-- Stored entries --
↓↓↓

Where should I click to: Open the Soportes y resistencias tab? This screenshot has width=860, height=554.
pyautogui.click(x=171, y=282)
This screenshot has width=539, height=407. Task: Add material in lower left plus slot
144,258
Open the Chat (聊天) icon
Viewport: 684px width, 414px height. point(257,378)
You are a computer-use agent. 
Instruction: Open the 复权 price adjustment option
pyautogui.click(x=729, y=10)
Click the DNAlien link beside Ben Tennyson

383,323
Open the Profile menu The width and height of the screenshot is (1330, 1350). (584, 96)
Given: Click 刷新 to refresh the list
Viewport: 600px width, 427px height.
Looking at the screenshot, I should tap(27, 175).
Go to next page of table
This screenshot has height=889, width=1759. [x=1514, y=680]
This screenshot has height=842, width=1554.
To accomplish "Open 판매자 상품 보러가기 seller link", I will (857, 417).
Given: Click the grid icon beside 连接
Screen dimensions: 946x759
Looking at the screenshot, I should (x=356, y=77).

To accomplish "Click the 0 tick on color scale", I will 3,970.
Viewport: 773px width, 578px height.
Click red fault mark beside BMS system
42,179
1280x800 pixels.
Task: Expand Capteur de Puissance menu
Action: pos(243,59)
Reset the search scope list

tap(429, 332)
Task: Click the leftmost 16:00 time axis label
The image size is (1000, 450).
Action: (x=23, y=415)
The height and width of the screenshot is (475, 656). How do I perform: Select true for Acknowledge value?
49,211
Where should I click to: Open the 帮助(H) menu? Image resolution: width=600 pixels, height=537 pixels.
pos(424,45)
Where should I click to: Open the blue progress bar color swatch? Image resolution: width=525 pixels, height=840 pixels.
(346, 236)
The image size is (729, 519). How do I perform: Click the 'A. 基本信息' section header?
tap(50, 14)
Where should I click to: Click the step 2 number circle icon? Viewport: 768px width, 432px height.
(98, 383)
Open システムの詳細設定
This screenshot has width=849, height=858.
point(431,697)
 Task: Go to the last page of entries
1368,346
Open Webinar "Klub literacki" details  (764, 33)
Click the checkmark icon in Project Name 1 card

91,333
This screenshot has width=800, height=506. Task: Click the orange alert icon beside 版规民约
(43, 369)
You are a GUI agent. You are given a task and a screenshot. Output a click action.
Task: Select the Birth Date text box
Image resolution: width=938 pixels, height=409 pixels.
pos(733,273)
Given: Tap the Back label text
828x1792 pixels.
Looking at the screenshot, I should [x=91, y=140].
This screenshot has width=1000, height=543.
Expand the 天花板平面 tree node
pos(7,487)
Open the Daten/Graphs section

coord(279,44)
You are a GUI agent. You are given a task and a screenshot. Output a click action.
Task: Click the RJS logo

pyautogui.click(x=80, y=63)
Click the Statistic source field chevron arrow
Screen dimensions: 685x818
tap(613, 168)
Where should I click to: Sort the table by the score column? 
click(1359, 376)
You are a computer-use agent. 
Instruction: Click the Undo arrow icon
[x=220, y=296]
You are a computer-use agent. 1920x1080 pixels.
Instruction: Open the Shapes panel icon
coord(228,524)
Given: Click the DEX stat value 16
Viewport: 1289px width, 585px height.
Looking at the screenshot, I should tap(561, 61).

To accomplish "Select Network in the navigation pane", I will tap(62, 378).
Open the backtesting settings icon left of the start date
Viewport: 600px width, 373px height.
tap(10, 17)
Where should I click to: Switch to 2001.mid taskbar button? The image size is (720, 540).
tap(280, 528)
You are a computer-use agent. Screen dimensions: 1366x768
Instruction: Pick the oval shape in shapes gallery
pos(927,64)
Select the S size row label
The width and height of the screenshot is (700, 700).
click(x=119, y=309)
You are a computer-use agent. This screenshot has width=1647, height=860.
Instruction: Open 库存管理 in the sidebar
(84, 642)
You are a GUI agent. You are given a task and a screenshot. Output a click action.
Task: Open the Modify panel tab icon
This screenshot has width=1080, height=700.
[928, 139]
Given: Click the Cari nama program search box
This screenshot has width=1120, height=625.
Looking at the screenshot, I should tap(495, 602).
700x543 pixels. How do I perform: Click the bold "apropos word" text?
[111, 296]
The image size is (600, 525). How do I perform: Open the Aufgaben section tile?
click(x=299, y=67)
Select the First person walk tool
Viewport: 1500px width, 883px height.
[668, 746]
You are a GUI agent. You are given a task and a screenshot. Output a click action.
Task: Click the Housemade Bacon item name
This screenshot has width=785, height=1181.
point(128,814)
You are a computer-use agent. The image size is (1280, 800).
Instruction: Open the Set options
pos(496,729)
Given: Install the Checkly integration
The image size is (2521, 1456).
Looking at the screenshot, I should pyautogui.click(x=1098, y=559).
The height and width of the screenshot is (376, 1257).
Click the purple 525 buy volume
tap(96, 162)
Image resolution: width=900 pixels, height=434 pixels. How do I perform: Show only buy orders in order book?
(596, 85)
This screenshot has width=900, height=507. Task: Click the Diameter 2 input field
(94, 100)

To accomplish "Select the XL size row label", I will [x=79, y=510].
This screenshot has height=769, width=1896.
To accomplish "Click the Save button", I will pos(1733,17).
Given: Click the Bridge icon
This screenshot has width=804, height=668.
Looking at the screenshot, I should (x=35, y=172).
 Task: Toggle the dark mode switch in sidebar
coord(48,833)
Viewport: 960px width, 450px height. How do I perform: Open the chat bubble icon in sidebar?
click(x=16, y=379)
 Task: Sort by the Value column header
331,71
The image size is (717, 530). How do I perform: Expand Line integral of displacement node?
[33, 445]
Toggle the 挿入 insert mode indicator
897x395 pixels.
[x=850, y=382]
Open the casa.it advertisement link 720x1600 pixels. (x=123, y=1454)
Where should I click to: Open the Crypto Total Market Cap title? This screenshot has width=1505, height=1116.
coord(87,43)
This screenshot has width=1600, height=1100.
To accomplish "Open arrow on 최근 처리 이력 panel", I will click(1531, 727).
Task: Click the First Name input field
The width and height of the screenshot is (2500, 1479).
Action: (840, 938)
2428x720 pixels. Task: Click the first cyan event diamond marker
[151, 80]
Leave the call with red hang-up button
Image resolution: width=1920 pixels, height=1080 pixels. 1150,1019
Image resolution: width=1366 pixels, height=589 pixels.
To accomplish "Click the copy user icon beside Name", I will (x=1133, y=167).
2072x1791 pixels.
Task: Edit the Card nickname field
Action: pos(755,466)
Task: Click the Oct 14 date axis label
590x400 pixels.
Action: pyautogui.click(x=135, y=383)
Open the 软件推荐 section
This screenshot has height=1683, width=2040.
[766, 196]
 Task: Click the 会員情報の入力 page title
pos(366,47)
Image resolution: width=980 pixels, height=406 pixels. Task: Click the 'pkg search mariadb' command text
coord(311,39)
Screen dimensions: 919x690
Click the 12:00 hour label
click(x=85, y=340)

↑↑↑

-- Task details --
Copy out every one of the records above, line for line, with no changes.

-- Correct output --
Where should I click to: Open the Soportes y resistencias tab? This screenshot has width=860, height=554.
pyautogui.click(x=171, y=282)
This screenshot has width=539, height=407. Task: Add material in lower left plus slot
144,258
Open the Chat (聊天) icon
Viewport: 684px width, 414px height. point(257,378)
You are a computer-use agent. 
Instruction: Open the 复权 price adjustment option
pyautogui.click(x=729, y=10)
Click the DNAlien link beside Ben Tennyson

383,323
Open the Profile menu The width and height of the screenshot is (1330, 1350). (584, 96)
Given: Click 刷新 to refresh the list
Viewport: 600px width, 427px height.
Looking at the screenshot, I should tap(27, 175).
Go to next page of table
This screenshot has height=889, width=1759. [x=1514, y=680]
This screenshot has height=842, width=1554.
To accomplish "Open 판매자 상품 보러가기 seller link", I will (857, 417).
Given: Click the grid icon beside 连接
Screen dimensions: 946x759
Looking at the screenshot, I should (x=356, y=77).

To accomplish "Click the 0 tick on color scale", I will 3,970.
Viewport: 773px width, 578px height.
Click red fault mark beside BMS system
42,179
1280x800 pixels.
Task: Expand Capteur de Puissance menu
Action: pos(243,59)
Reset the search scope list

tap(429, 332)
Task: Click the leftmost 16:00 time axis label
The image size is (1000, 450).
Action: (x=23, y=415)
The height and width of the screenshot is (475, 656). How do I perform: Select true for Acknowledge value?
49,211
Where should I click to: Open the 帮助(H) menu? Image resolution: width=600 pixels, height=537 pixels.
pos(424,45)
Where should I click to: Open the blue progress bar color swatch? Image resolution: width=525 pixels, height=840 pixels.
(346, 236)
The image size is (729, 519). How do I perform: Click the 'A. 基本信息' section header?
tap(50, 14)
Where should I click to: Click the step 2 number circle icon? Viewport: 768px width, 432px height.
(98, 383)
Open システムの詳細設定
This screenshot has width=849, height=858.
point(431,697)
 Task: Go to the last page of entries
1368,346
Open Webinar "Klub literacki" details  (764, 33)
Click the checkmark icon in Project Name 1 card

91,333
This screenshot has width=800, height=506. Task: Click the orange alert icon beside 版规民约
(43, 369)
You are a GUI agent. You are given a task and a screenshot. Output a click action.
Task: Select the Birth Date text box
Image resolution: width=938 pixels, height=409 pixels.
pos(733,273)
Given: Tap the Back label text
828x1792 pixels.
Looking at the screenshot, I should [x=91, y=140].
This screenshot has width=1000, height=543.
Expand the 天花板平面 tree node
pos(7,487)
Open the Daten/Graphs section

coord(279,44)
You are a GUI agent. You are given a task and a screenshot. Output a click action.
Task: Click the RJS logo

pyautogui.click(x=80, y=63)
Click the Statistic source field chevron arrow
Screen dimensions: 685x818
tap(613, 168)
Where should I click to: Sort the table by the score column? 
click(1359, 376)
You are a computer-use agent. 
Instruction: Click the Undo arrow icon
[x=220, y=296]
You are a computer-use agent. 1920x1080 pixels.
Instruction: Open the Shapes panel icon
coord(228,524)
Given: Click the DEX stat value 16
Viewport: 1289px width, 585px height.
Looking at the screenshot, I should tap(561, 61).

To accomplish "Select Network in the navigation pane", I will tap(62, 378).
Open the backtesting settings icon left of the start date
Viewport: 600px width, 373px height.
tap(10, 17)
Where should I click to: Switch to 2001.mid taskbar button? The image size is (720, 540).
tap(280, 528)
You are a computer-use agent. Screen dimensions: 1366x768
Instruction: Pick the oval shape in shapes gallery
pos(927,64)
Select the S size row label
The width and height of the screenshot is (700, 700).
click(x=119, y=309)
You are a computer-use agent. This screenshot has width=1647, height=860.
Instruction: Open 库存管理 in the sidebar
(84, 642)
You are a GUI agent. You are given a task and a screenshot. Output a click action.
Task: Open the Modify panel tab icon
This screenshot has width=1080, height=700.
[928, 139]
Given: Click the Cari nama program search box
This screenshot has width=1120, height=625.
Looking at the screenshot, I should tap(495, 602).
700x543 pixels. How do I perform: Click the bold "apropos word" text?
[111, 296]
The image size is (600, 525). How do I perform: Open the Aufgaben section tile?
click(x=299, y=67)
Select the First person walk tool
Viewport: 1500px width, 883px height.
[668, 746]
You are a GUI agent. You are given a task and a screenshot. Output a click action.
Task: Click the Housemade Bacon item name
This screenshot has width=785, height=1181.
point(128,814)
You are a computer-use agent. The image size is (1280, 800).
Instruction: Open the Set options
pos(496,729)
Given: Install the Checkly integration
The image size is (2521, 1456).
Looking at the screenshot, I should pyautogui.click(x=1098, y=559).
The height and width of the screenshot is (376, 1257).
Click the purple 525 buy volume
tap(96, 162)
Image resolution: width=900 pixels, height=434 pixels. How do I perform: Show only buy orders in order book?
(596, 85)
This screenshot has width=900, height=507. Task: Click the Diameter 2 input field
(94, 100)

To accomplish "Select the XL size row label", I will [x=79, y=510].
This screenshot has height=769, width=1896.
To accomplish "Click the Save button", I will pos(1733,17).
Given: Click the Bridge icon
This screenshot has width=804, height=668.
Looking at the screenshot, I should (x=35, y=172).
 Task: Toggle the dark mode switch in sidebar
coord(48,833)
Viewport: 960px width, 450px height. How do I perform: Open the chat bubble icon in sidebar?
click(x=16, y=379)
 Task: Sort by the Value column header
331,71
The image size is (717, 530). How do I perform: Expand Line integral of displacement node?
[33, 445]
Toggle the 挿入 insert mode indicator
897x395 pixels.
[x=850, y=382]
Open the casa.it advertisement link 720x1600 pixels. (x=123, y=1454)
Where should I click to: Open the Crypto Total Market Cap title? This screenshot has width=1505, height=1116.
coord(87,43)
This screenshot has width=1600, height=1100.
To accomplish "Open arrow on 최근 처리 이력 panel", I will click(1531, 727).
Task: Click the First Name input field
The width and height of the screenshot is (2500, 1479).
Action: (840, 938)
2428x720 pixels. Task: Click the first cyan event diamond marker
[151, 80]
Leave the call with red hang-up button
Image resolution: width=1920 pixels, height=1080 pixels. 1150,1019
Image resolution: width=1366 pixels, height=589 pixels.
To accomplish "Click the copy user icon beside Name", I will (x=1133, y=167).
2072x1791 pixels.
Task: Edit the Card nickname field
Action: pos(755,466)
Task: Click the Oct 14 date axis label
590x400 pixels.
Action: pyautogui.click(x=135, y=383)
Open the 软件推荐 section
This screenshot has height=1683, width=2040.
[766, 196]
 Task: Click the 会員情報の入力 page title
pos(366,47)
Image resolution: width=980 pixels, height=406 pixels. Task: Click the 'pkg search mariadb' command text
coord(311,39)
Screen dimensions: 919x690
Click the 12:00 hour label
click(x=85, y=340)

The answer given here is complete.